Como siempre, Beevor mezcla de manera
magistral la historia con mayúsculas y las anécdotas a pie de pista. Habla en
infinidad de ocasiones de uno de mis héroes preferidos: Patrick Leigh Fermor,
quien junto con Moss, ambos oficiales de inteligencia llenos de juventud y de
imaginación, secuestraron al General Kreipe, Jefe de las fuerzas germanas en la
Isla, llevándolo posteriormente a Egipto para ser juzgado. Un fuerte golpe para
la moral de las tropas.
Estos son algunos de los párrafos que más me
han llamado la atención:
“En sus filas –la de los servicios de
inteligencia británicos- figuraban desde catedráticos filohelénicos hasta
malhechores con buenos contactos, pasanado por muchas gradaciones intermedias,
como un puñado de buenos soldados regulares, románticos, escritores, académicos
haraganes y algún que otro aventurero louche”.
“Una isla
con una larga historia tan larga de ocupación y rebelión como Creta
inevitablemente tenía que creer instintivamente en el trato despiadado de los
traidores.

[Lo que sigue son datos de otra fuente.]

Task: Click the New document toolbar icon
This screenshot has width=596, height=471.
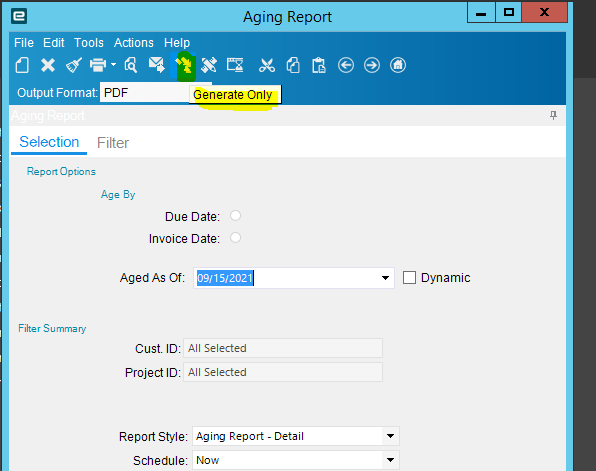Action: tap(22, 65)
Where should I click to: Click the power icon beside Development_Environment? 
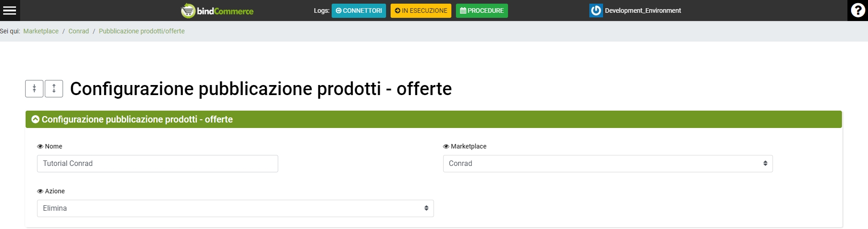[596, 11]
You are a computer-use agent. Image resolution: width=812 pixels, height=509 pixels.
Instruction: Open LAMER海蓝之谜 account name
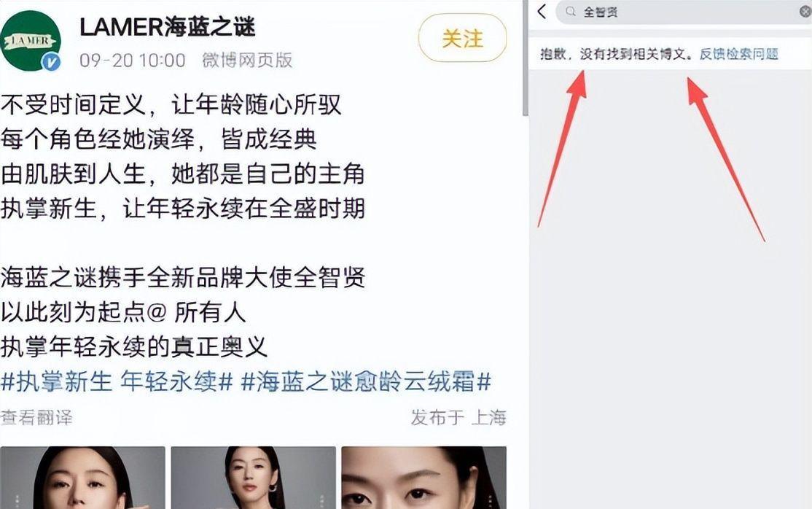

Los colaboradores sabían que no podían esperar clemencia si los
atrapaban. Un agente alemán capturado por los andartes suplicó que lo dejaran
suicidarse. Le rompieron las piernas con dos pedruscos a cierta distancia del
borde de un acantilado, de modo que tuvo que arrastrarse hasta el final para
lanzarse por él”.
En otra ocasión ataron a un soldado alemán a
otros varios a modo de cadeneta y al borde de un pozo profundo. Mataron al
primero que fue arrastrando al resto. En otra ocasión unos niños mataron a un
oficial alemán. Le quitaron su Luger y le pegaron un tiro a las afueras de
Canea. Cuando se enteraron los del pueblo se entristecieron mucho porque había
sido un doctor y había ayudado desinteresadamente a muchos del lugar. Son las
injusticias de la guerra. Un pantanal. Como dice Leigh Fermor en un párrafo de
uno de sus libros: “el que escogiéramos la obsoleta materia de griego fue lo
que nos hizo a fin de cuentas acabar en esos lodos”. “El ejército había comprendido que la lengua
antigua, por imperfecto que fuera su dominio, abría las puertas a la lengua
moderna: sólo así se explica la súbita aspersión de tantas figuras extrañas
sobre los peñascos del continente y las islas”.